What is the quote adapted by President Lincoln? “You can please some of the people all of the time, you can please all of the people some of the time, but you can’t please all of the people all of the time.” I have to say that this is certainly true. Very often we find ourselves squashed between competing groups and concerns, feeling attacked and unappreciated, questioned continually about our “motives”.
We have no motives. Rather we have intention. Our intention is to help our students actually get through our two-year programs in as close to two years as possible! We intend to collaborate with everyone across the system to learn how to serve our students better. We intend to focus on students as our students, not students of one college or another but students of our state. We intend to increase access to education for people who want and need it in California.

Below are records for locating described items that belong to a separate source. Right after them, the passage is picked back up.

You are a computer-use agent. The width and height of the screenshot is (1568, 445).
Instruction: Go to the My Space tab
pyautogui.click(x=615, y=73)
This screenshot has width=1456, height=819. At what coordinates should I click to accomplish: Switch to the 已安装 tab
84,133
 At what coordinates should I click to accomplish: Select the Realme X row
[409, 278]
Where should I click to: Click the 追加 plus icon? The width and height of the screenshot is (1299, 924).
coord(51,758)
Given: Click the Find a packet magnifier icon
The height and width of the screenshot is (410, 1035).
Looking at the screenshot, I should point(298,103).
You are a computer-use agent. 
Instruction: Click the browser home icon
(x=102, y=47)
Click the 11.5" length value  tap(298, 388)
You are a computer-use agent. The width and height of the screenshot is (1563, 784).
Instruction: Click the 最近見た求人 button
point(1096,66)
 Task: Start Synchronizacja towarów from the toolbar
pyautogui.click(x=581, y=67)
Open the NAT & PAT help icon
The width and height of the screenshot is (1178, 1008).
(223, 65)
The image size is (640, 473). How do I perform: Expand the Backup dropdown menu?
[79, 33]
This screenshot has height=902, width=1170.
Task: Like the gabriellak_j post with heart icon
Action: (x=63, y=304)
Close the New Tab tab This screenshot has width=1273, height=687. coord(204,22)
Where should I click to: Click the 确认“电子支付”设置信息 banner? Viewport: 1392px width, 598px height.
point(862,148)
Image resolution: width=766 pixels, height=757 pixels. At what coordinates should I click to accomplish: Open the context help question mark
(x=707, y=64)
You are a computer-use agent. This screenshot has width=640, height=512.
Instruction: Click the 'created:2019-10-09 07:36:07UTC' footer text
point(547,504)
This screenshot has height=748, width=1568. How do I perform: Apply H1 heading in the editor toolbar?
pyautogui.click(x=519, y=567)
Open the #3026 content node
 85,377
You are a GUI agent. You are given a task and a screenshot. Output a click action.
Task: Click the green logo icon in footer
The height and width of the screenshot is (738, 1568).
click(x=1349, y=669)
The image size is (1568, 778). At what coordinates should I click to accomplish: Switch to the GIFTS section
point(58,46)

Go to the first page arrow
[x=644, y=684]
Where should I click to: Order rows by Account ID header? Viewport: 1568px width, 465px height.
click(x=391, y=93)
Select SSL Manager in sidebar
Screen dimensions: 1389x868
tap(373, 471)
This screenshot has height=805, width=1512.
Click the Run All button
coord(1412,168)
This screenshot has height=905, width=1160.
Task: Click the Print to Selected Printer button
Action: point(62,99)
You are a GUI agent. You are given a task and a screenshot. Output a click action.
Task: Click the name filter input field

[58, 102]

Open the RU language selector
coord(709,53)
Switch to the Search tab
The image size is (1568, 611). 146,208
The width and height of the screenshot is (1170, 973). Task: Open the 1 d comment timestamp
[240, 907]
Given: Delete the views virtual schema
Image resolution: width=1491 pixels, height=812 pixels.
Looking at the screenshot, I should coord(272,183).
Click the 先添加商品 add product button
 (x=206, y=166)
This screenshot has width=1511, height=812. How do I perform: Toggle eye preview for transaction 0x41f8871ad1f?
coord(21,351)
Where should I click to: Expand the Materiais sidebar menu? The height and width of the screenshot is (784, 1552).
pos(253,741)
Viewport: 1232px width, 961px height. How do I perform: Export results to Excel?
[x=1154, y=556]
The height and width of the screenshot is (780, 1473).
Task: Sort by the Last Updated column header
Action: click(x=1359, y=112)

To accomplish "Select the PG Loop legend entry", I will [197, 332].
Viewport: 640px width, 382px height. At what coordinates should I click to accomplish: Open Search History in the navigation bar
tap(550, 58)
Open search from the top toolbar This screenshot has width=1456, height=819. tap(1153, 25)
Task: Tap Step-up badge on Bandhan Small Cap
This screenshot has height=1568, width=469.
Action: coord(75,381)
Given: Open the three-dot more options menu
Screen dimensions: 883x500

My question is, who is in? The work of balancing student needs with fiscal reality is not easy work and emotions sometimes run high. Keeping what is best for students in mind is going to help us work better together. Not everyone working in education has that philosophy so we are looking to work with those who do.
I want to take a minute to thank those of you who read this blog and take the time to understand. I’d like to thank people who don’t attack but ask how they can help. I’d like to thank the teams at Foothill-De Anza Community College District, the CCC Technology Center and the CCC Chancellor’s Office, our pilot colleges (especially the single-point-of-contact heroes) and in our steering committee and work groups, who are working hard to make the dream of high-quality online learning access for our students a reality.
We will be at the Community College League of California (CCLC) Annual Convention in San Francisco this week, and hope to see some of you there!